** Record set **
# # # #

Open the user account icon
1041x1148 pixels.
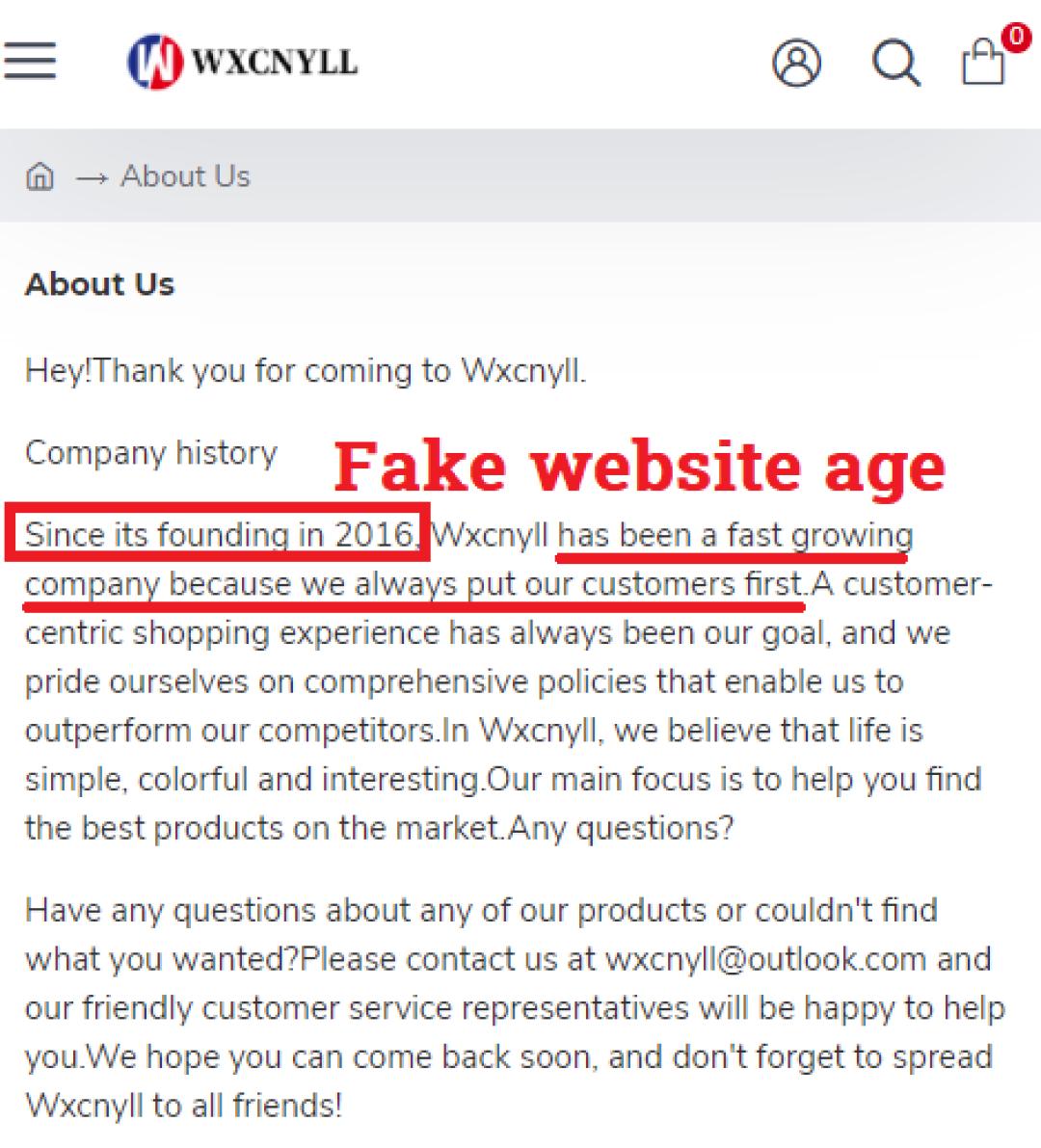pyautogui.click(x=796, y=64)
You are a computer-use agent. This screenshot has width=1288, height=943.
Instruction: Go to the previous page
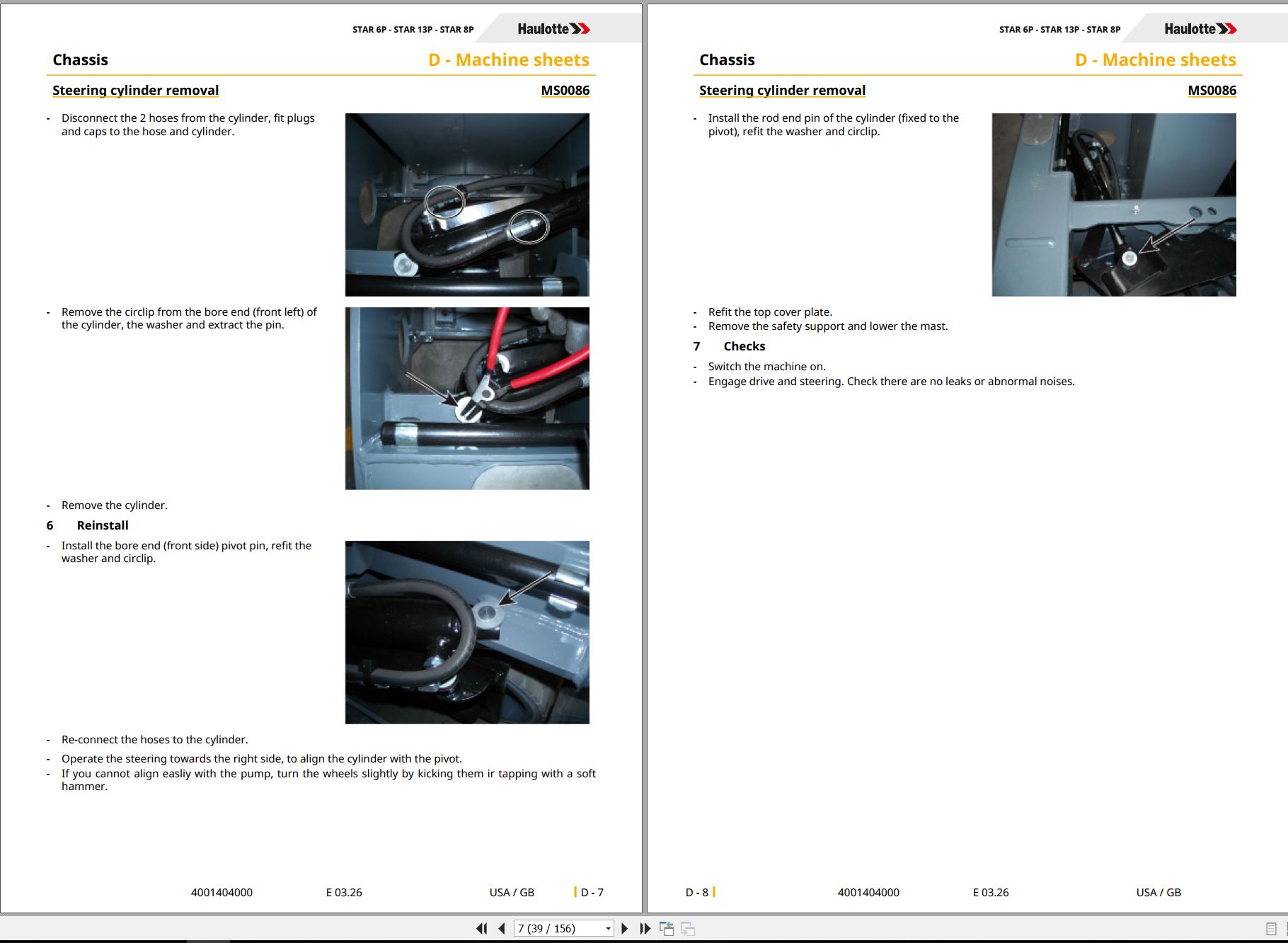click(502, 928)
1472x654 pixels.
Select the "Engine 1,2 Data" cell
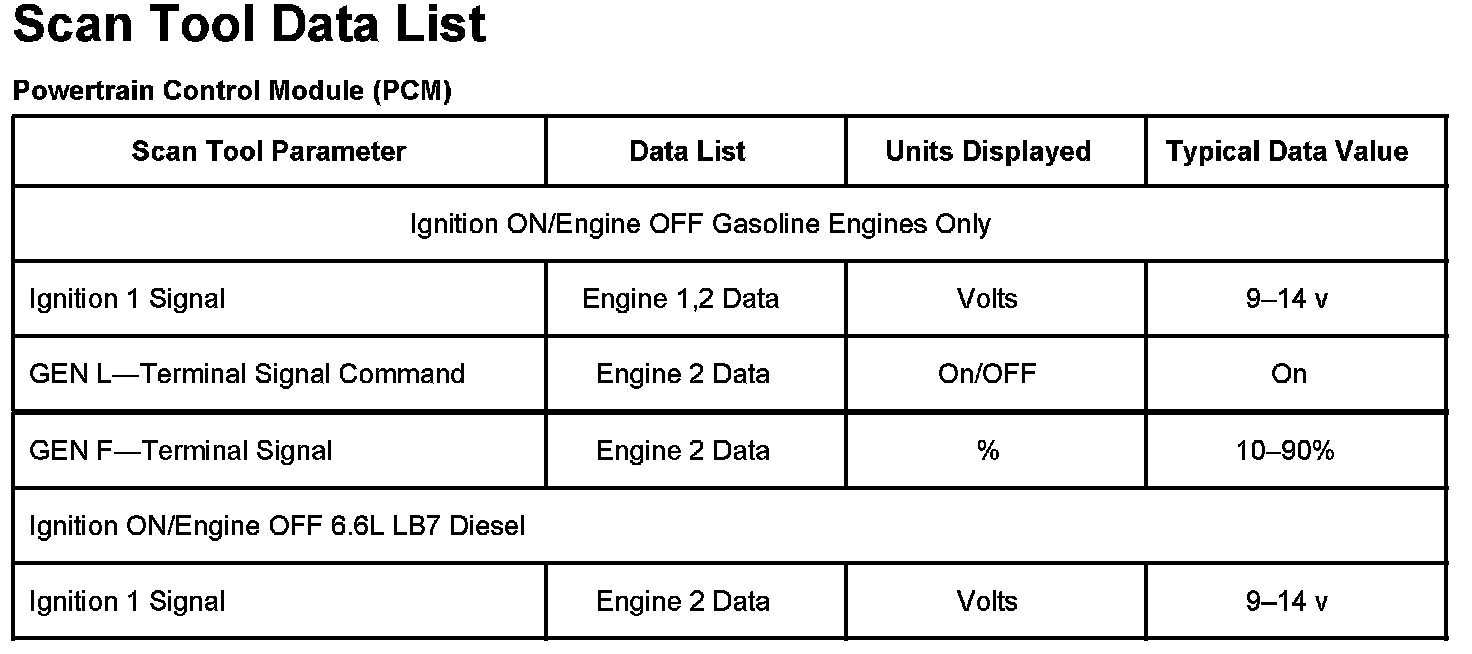(x=680, y=298)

# # # #

** Problem **
Could you repeat all of the data above with "pixels" swapped for "px", leaving everything else unchanged and the pictures out?

** Output of the exercise **
Open the user account icon
1041x1148 px.
pyautogui.click(x=796, y=64)
You are a computer-use agent. This screenshot has width=1288, height=943.
Instruction: Go to the previous page
click(502, 928)
1472x654 px.
Select the "Engine 1,2 Data" cell
(x=680, y=298)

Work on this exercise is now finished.